┌──

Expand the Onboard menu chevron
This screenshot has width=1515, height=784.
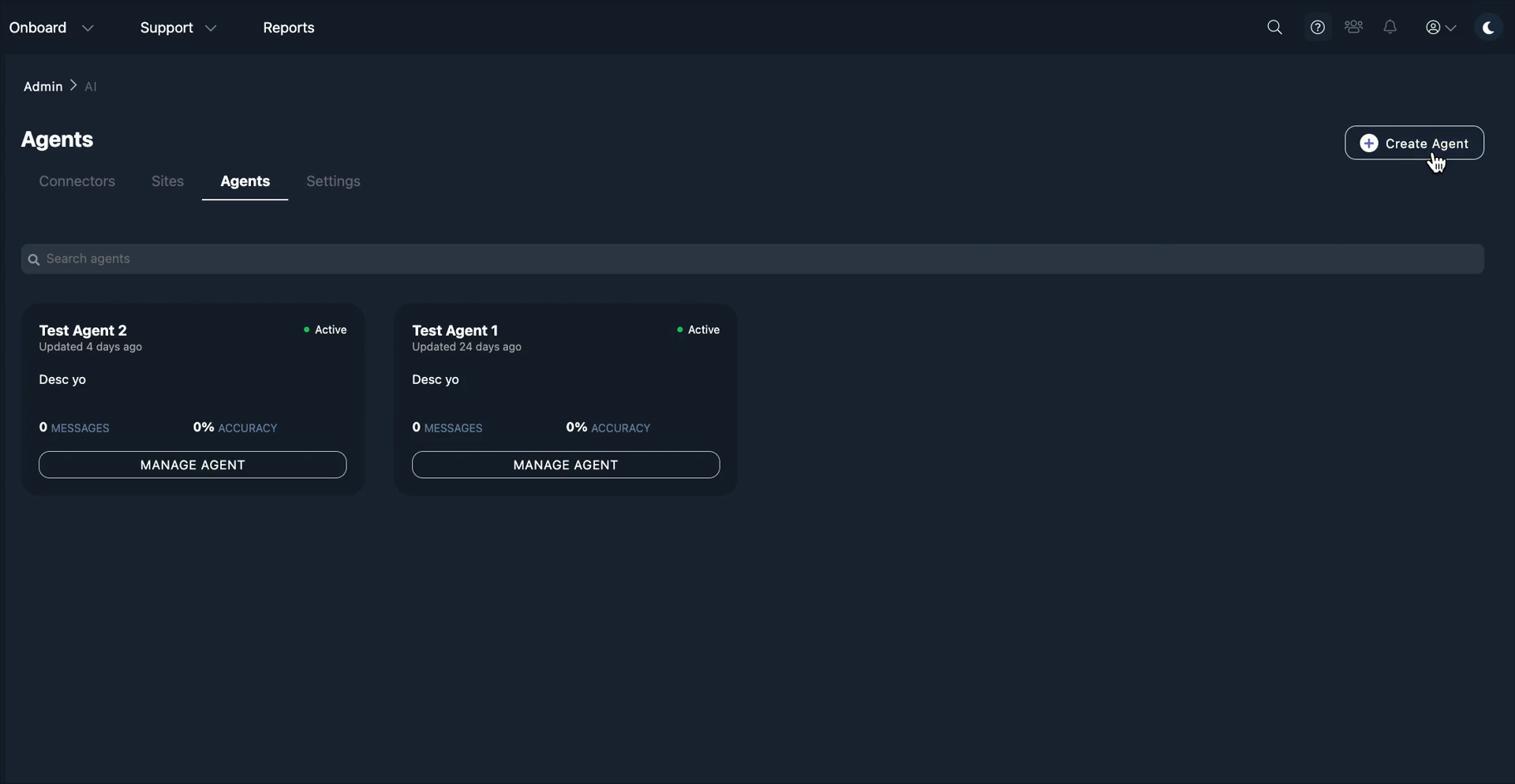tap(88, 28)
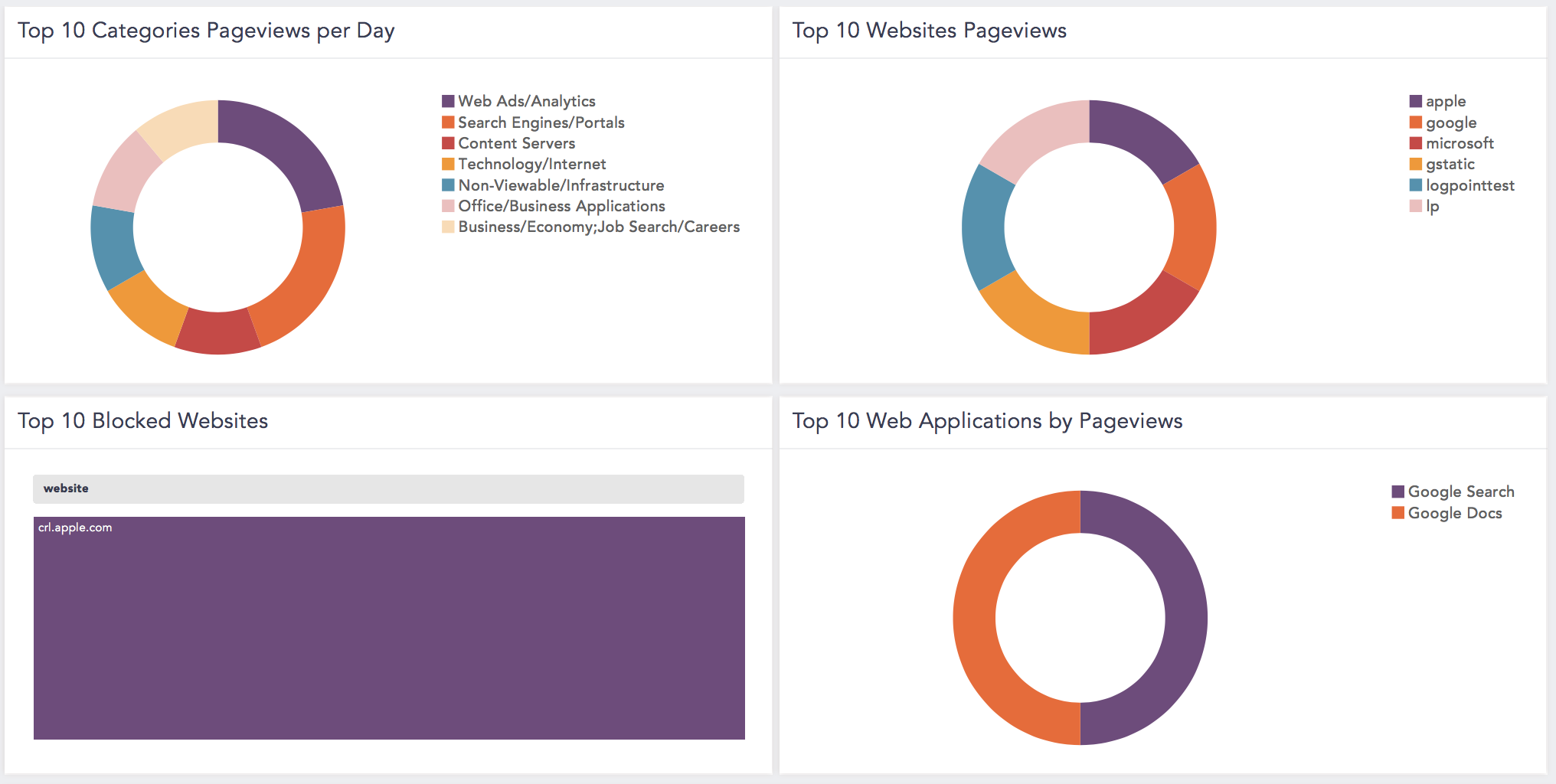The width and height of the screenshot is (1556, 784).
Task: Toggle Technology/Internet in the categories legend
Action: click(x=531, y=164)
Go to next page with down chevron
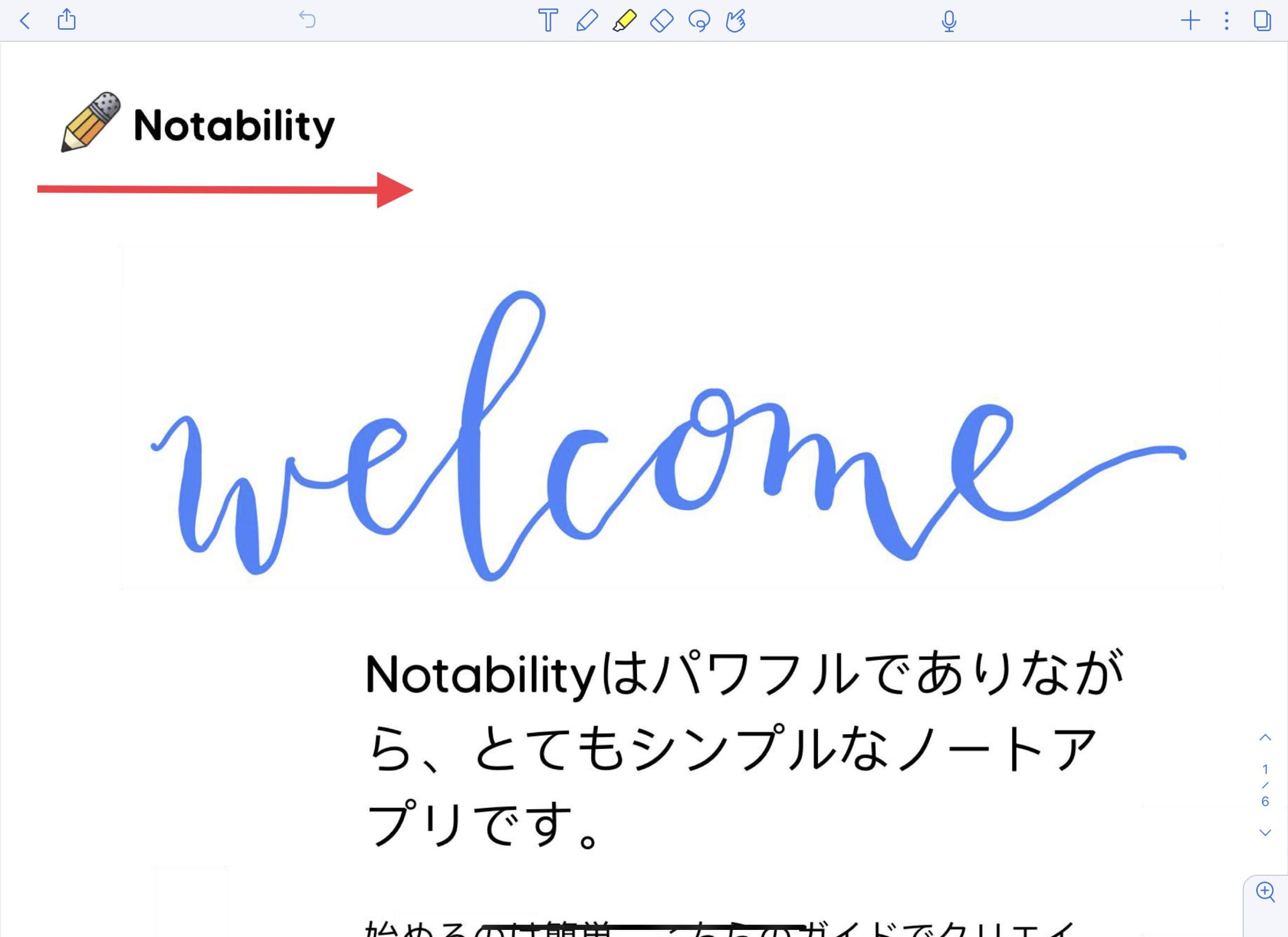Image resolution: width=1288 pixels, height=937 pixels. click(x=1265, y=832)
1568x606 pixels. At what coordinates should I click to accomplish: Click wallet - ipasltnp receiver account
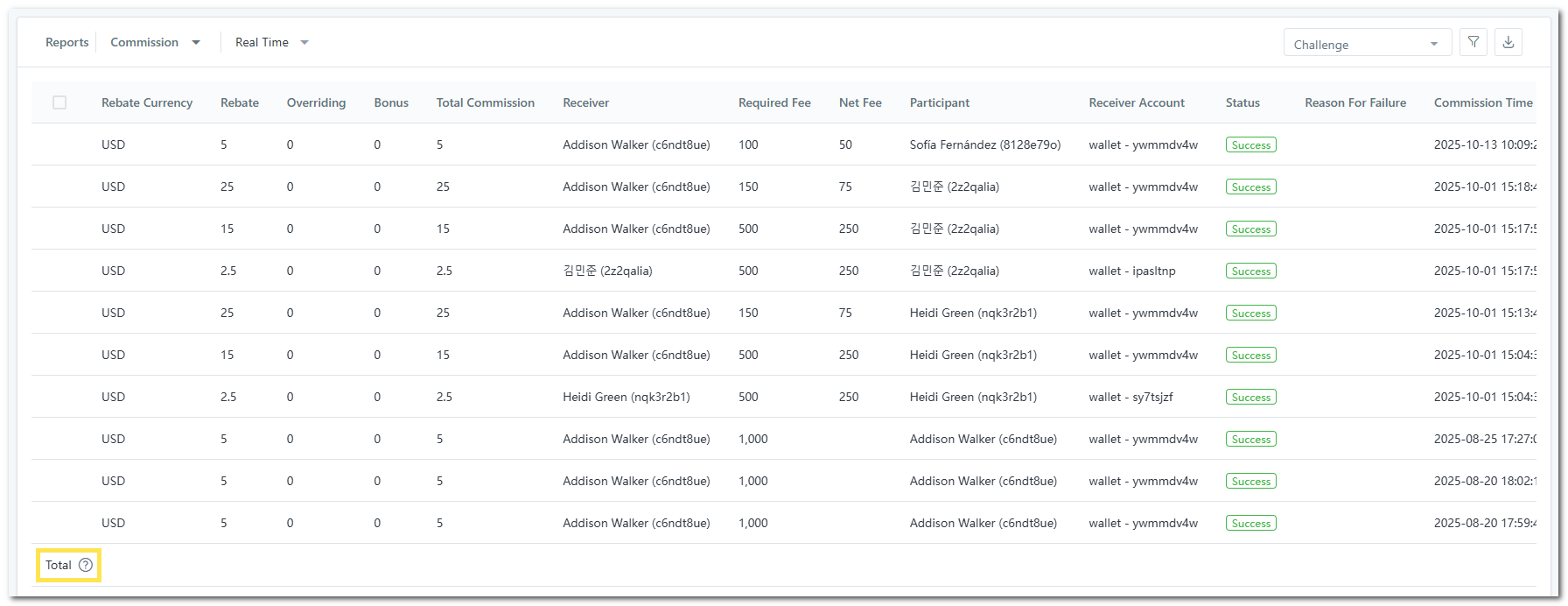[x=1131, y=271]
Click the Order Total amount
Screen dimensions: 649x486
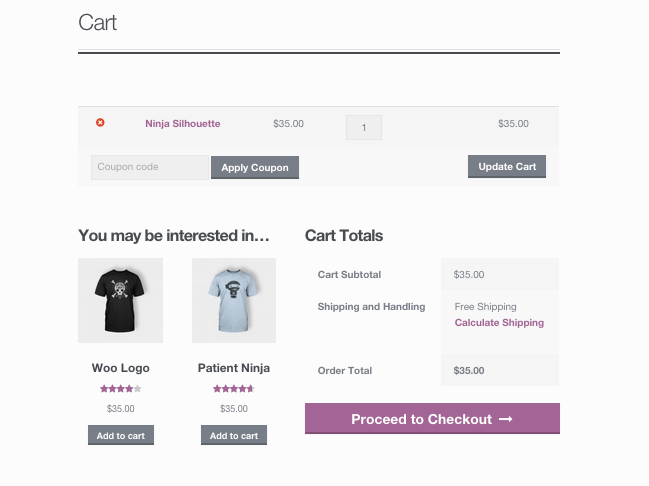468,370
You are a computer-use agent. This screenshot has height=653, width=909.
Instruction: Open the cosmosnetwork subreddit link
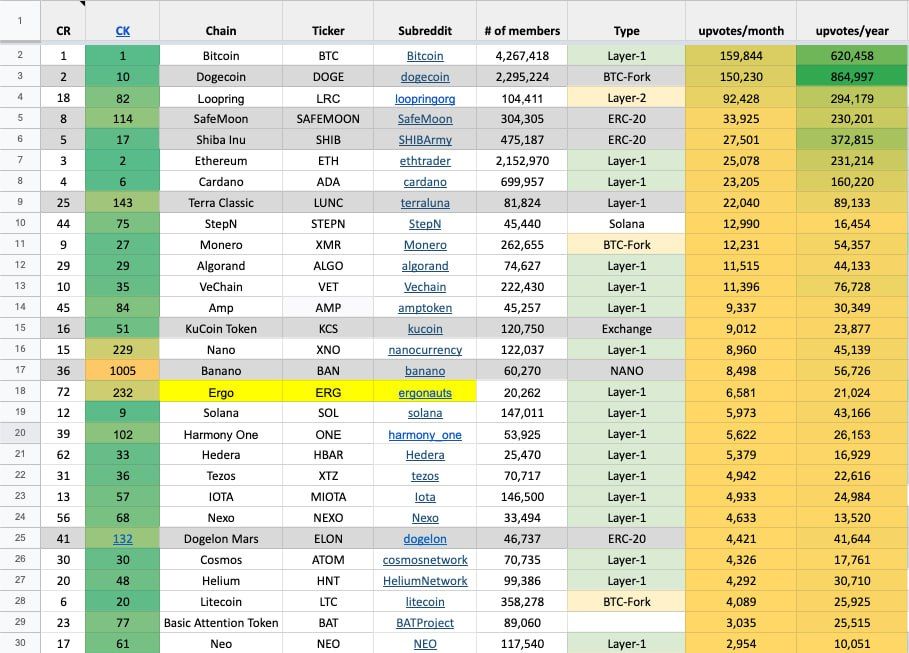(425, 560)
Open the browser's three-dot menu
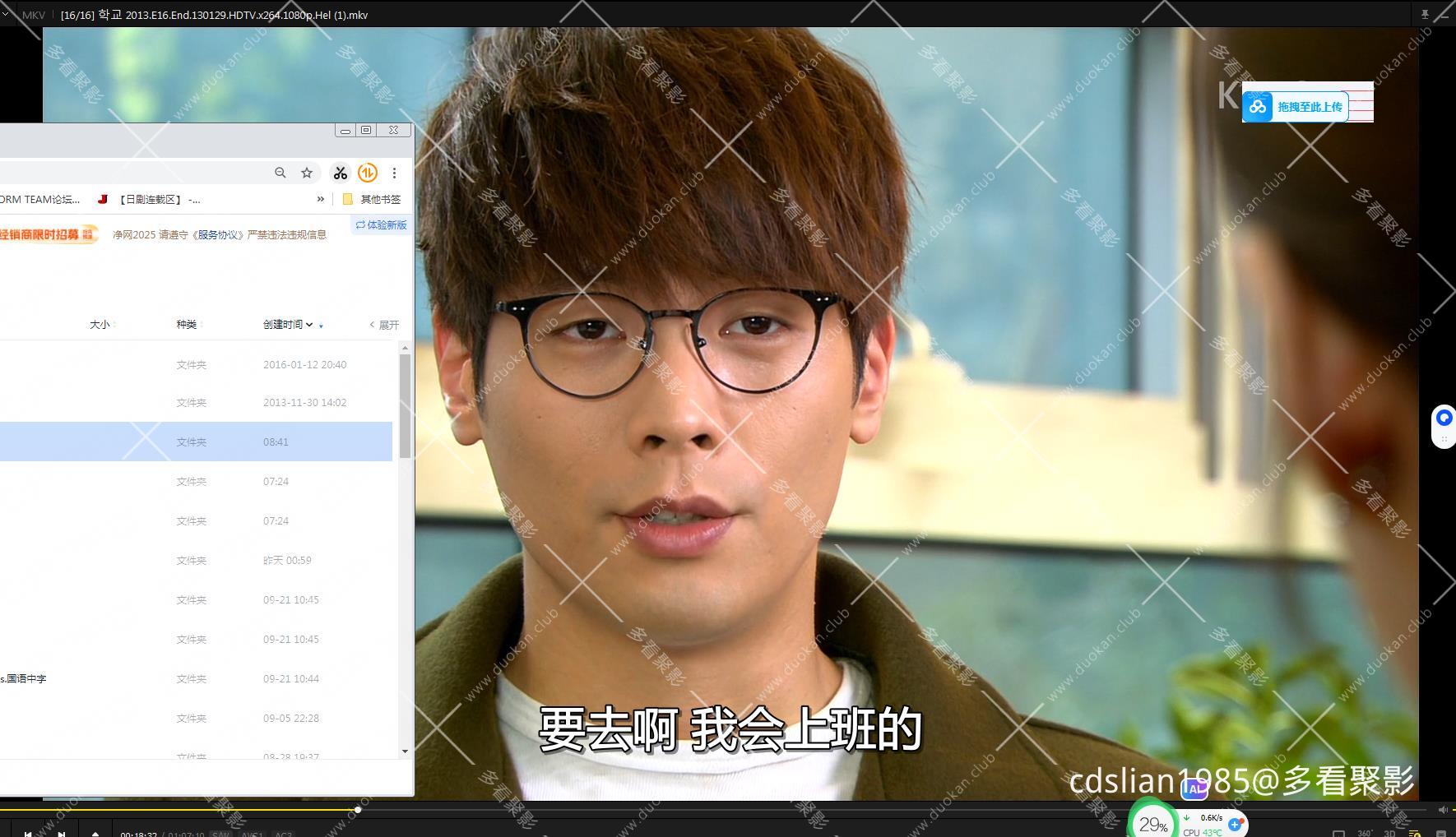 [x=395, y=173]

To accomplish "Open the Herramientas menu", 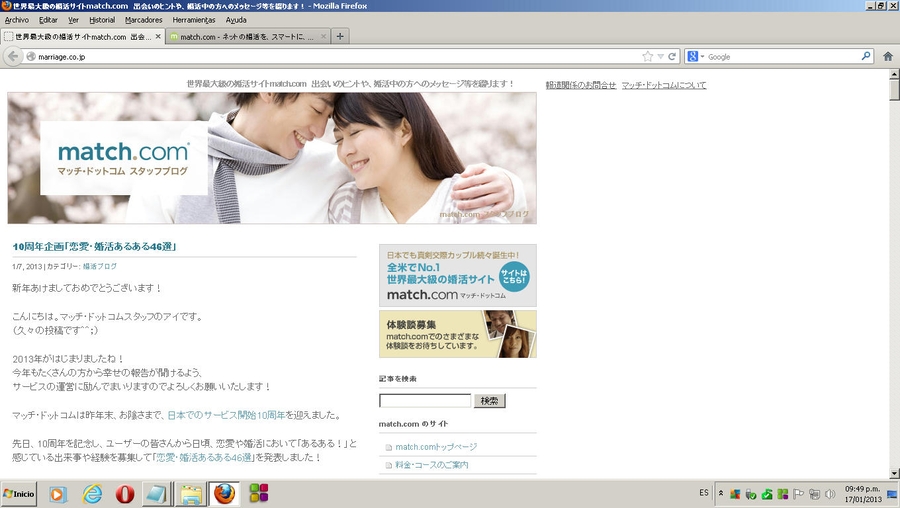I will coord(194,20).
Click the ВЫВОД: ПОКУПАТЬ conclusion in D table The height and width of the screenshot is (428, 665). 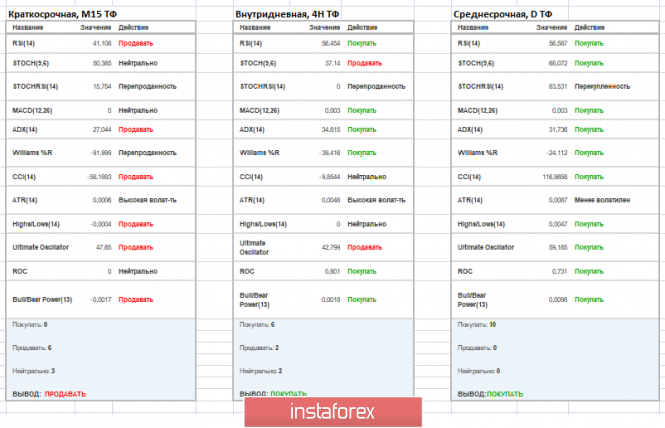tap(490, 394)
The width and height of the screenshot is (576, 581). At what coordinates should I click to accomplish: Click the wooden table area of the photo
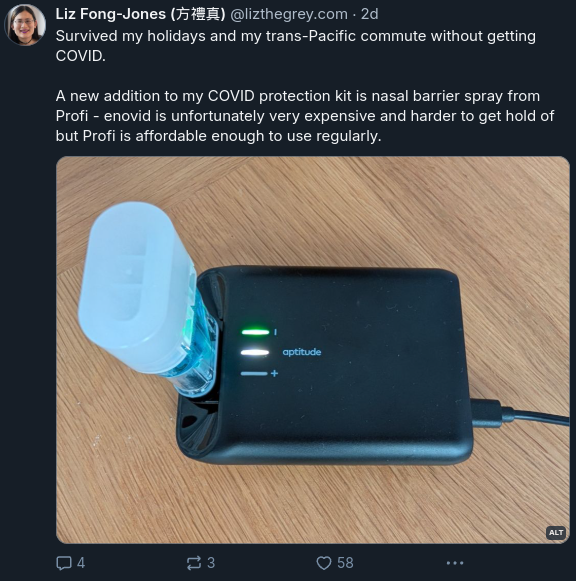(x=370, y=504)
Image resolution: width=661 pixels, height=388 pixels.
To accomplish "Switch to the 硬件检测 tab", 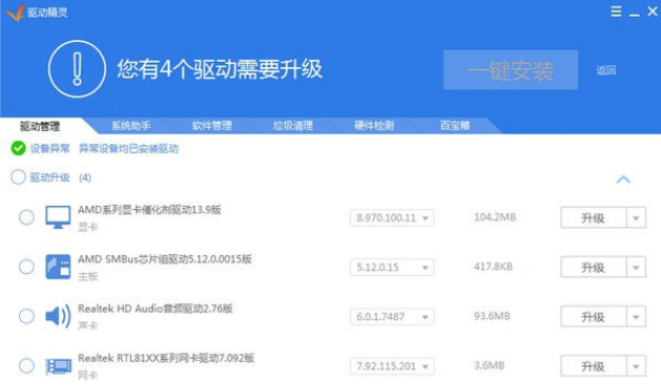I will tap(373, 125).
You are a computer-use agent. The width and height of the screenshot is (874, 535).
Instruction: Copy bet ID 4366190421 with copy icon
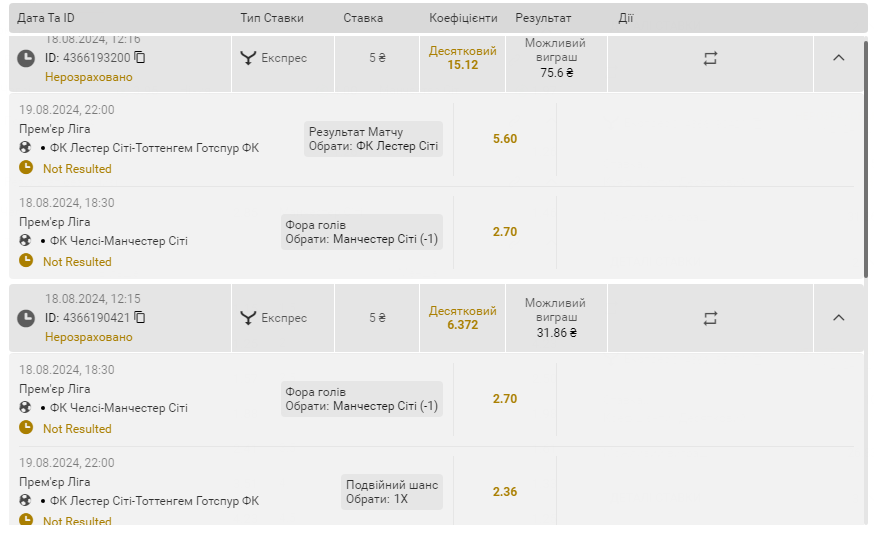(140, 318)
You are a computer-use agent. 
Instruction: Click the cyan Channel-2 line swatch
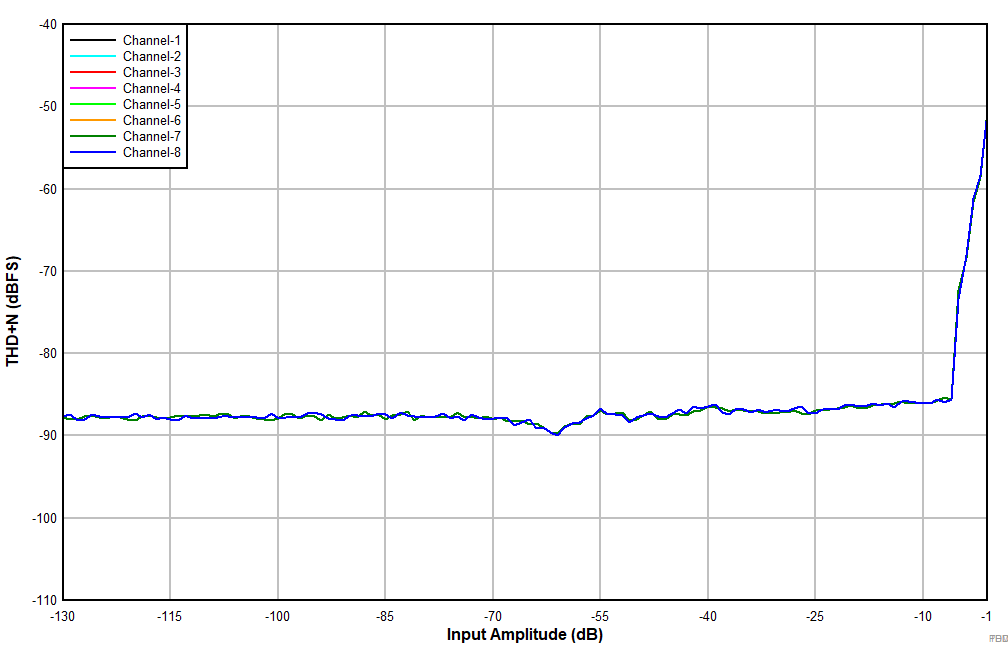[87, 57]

└──

WHAT YOU HAVE TO DO: Please identify each line in the material above that contains the string "coordinates" and copy those lines out. Matches must have the same uppercase and lowercase letters.

OUTPUT BELOW:
1568x606 pixels. At what coordinates should I click to accomplish: Click wallet - ipasltnp receiver account
The width and height of the screenshot is (576, 581). At what coordinates should I click to accomplish: Click the wooden table area of the photo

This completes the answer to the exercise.